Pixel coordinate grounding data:

* * * *

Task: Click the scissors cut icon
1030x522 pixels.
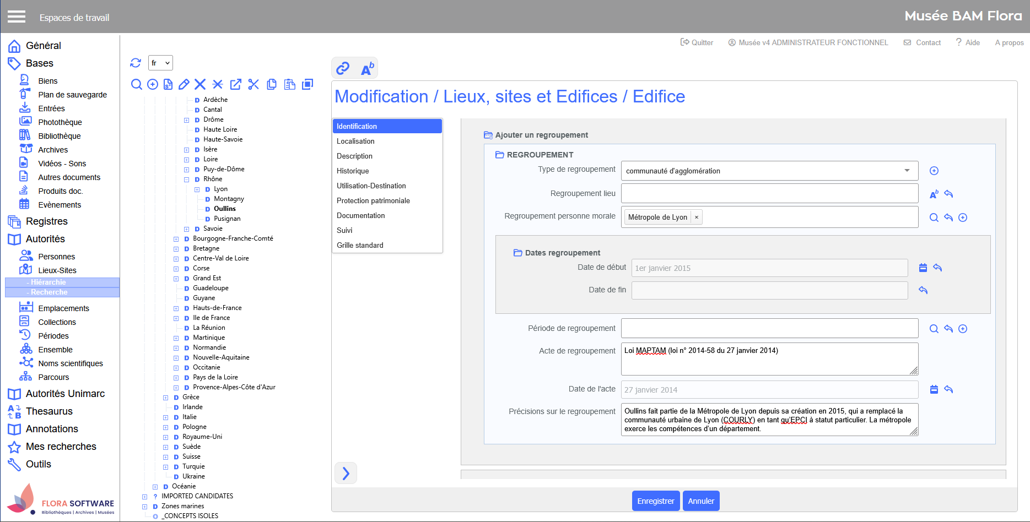Action: [x=254, y=84]
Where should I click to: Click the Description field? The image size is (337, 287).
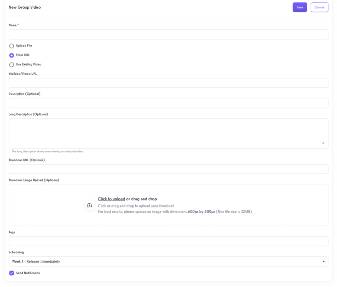click(168, 103)
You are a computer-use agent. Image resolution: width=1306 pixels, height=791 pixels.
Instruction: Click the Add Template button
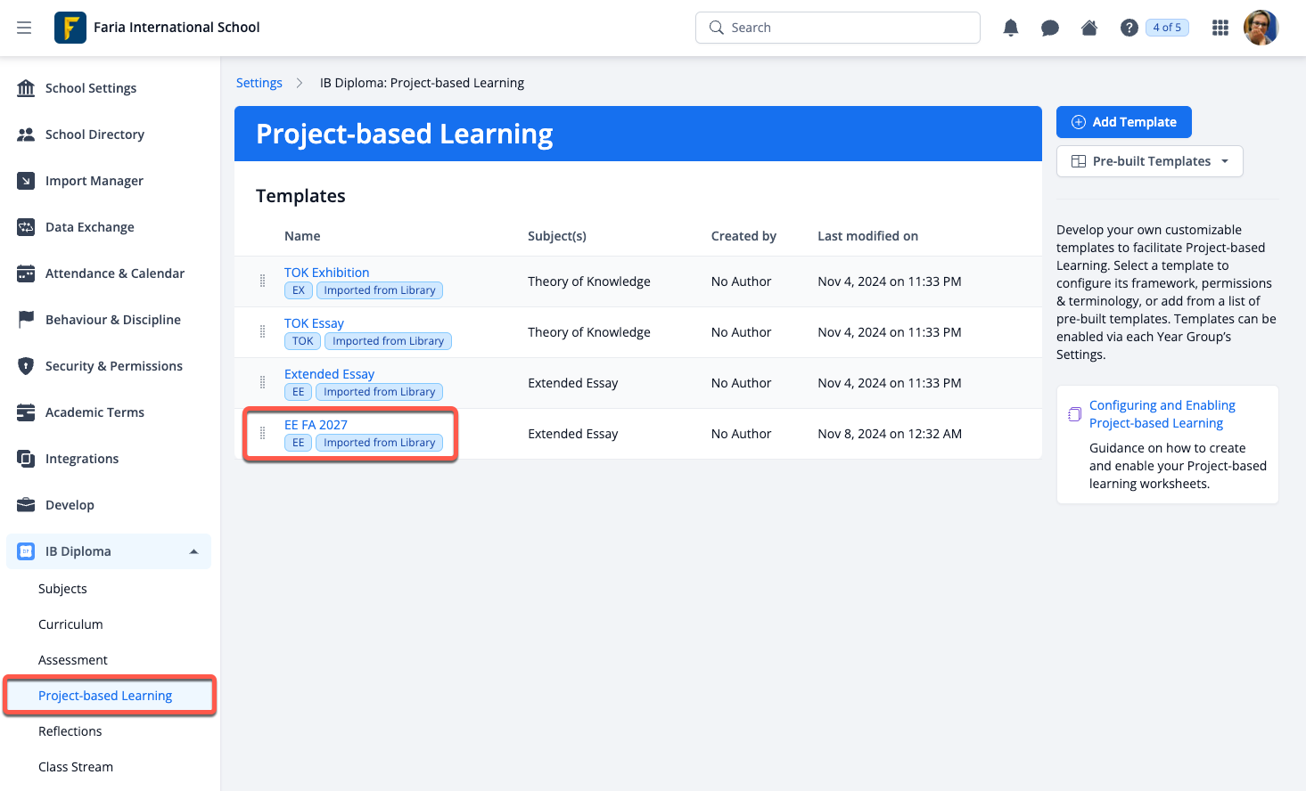click(x=1123, y=122)
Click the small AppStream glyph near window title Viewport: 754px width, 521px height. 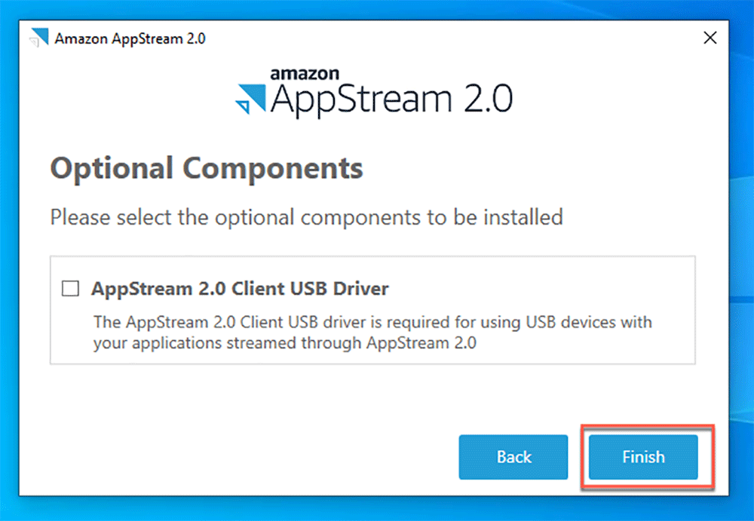pos(38,37)
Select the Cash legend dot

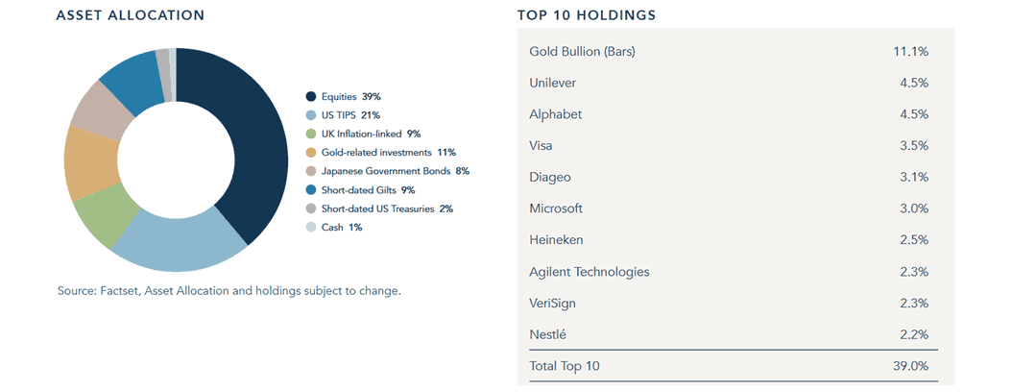(x=311, y=227)
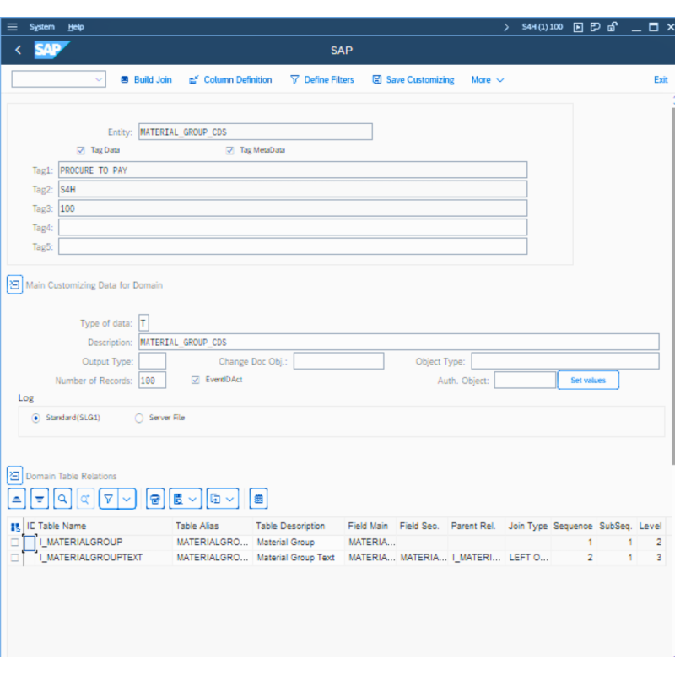Disable the EventIDAct checkbox
This screenshot has height=675, width=675.
[x=197, y=380]
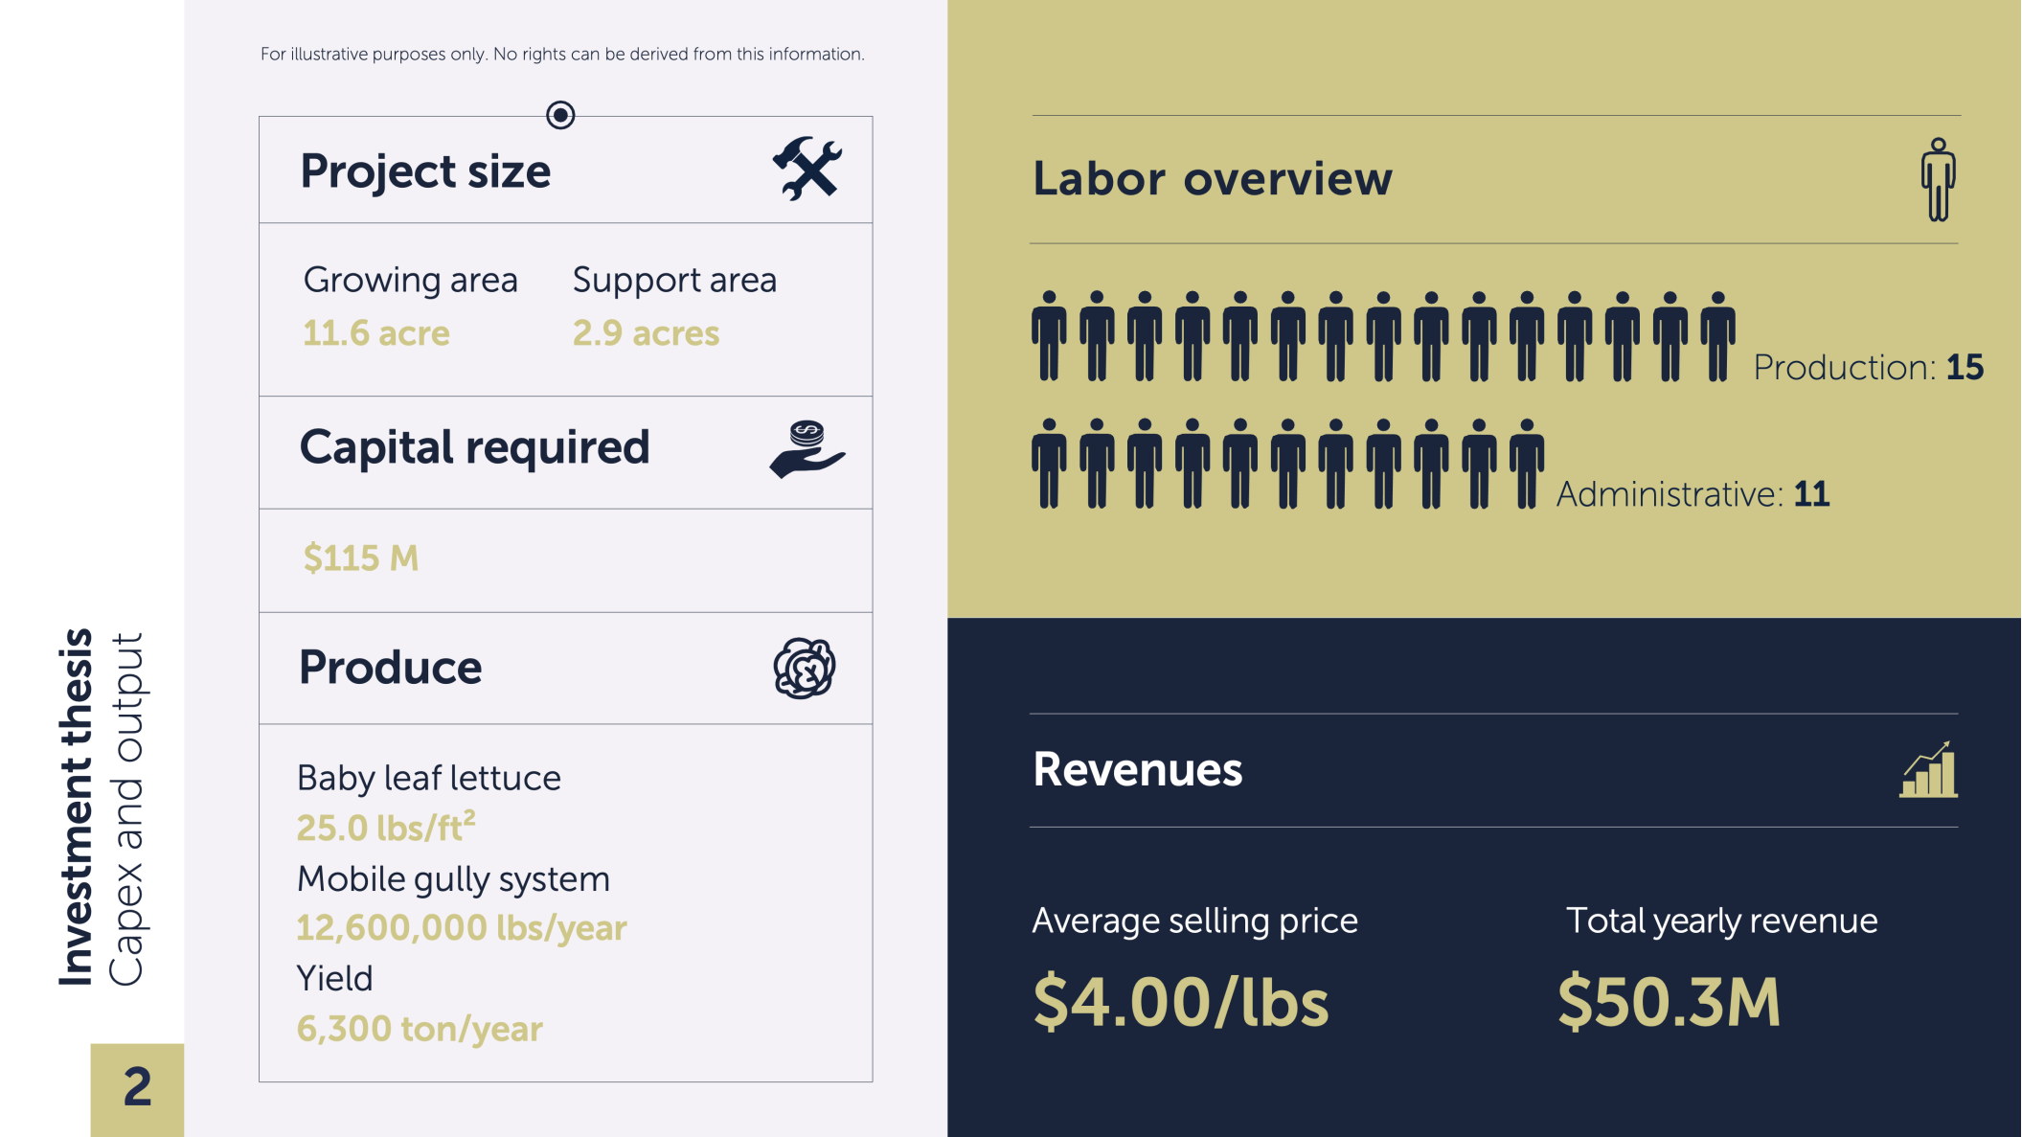The height and width of the screenshot is (1137, 2022).
Task: Click the $50.3M total yearly revenue figure
Action: (x=1669, y=1002)
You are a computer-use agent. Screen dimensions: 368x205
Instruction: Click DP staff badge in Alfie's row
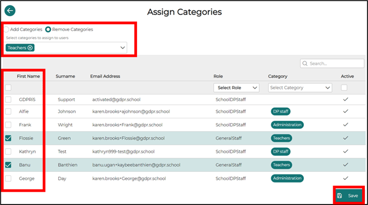[x=280, y=111]
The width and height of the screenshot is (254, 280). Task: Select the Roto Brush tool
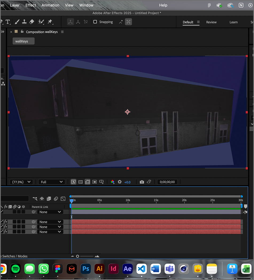point(40,22)
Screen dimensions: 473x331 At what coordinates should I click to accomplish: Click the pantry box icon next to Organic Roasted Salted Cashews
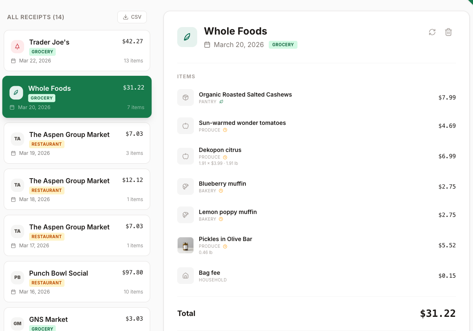[x=186, y=97]
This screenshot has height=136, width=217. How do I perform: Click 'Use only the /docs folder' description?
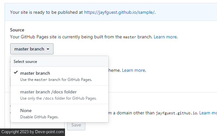click(58, 98)

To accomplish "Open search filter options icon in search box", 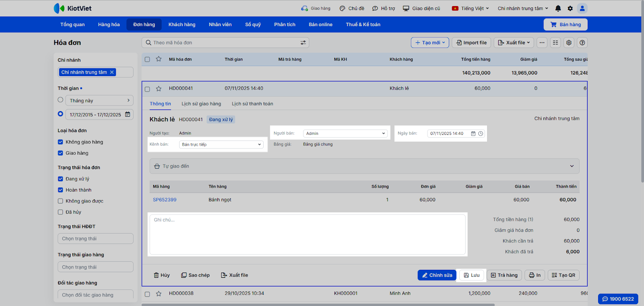I will 303,43.
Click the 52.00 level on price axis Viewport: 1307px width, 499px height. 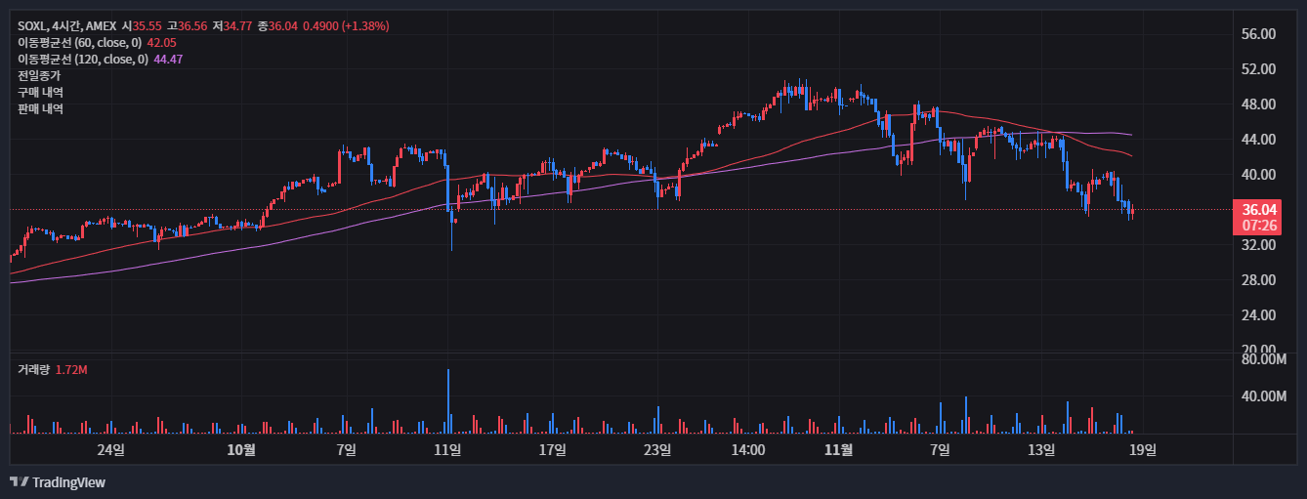pos(1258,69)
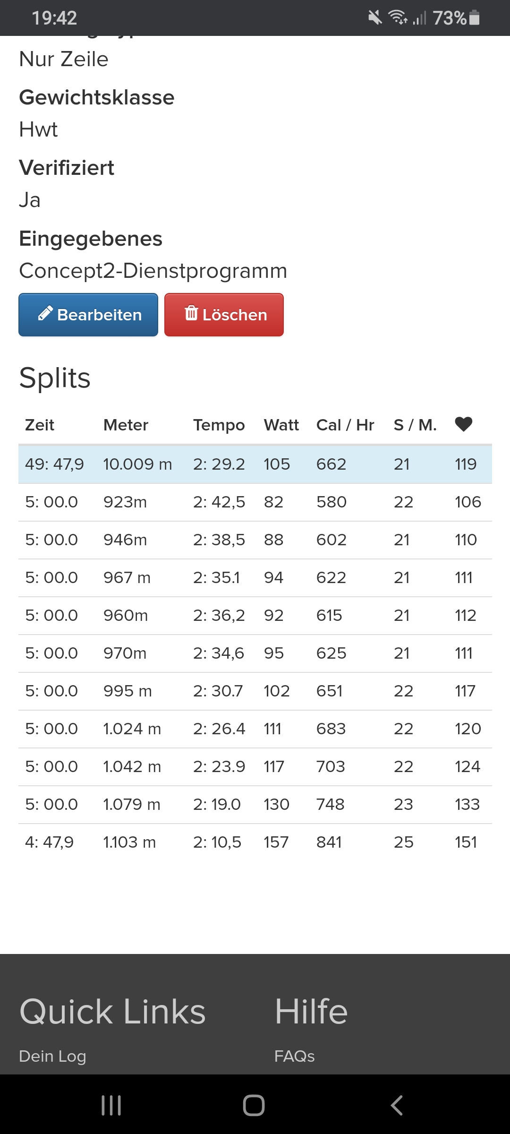The height and width of the screenshot is (1134, 510).
Task: Select the 923m split row
Action: click(x=255, y=502)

* * * *

REQUIREMENT :: If a line in the records above contains "computer", copy that line.

ANSWER TO THE PROBLEM ::
You are a computer-use agent. Image resolution: width=1306 pixels, height=791 pixels.
You are a computer-use agent. Screen dimensions: 368x205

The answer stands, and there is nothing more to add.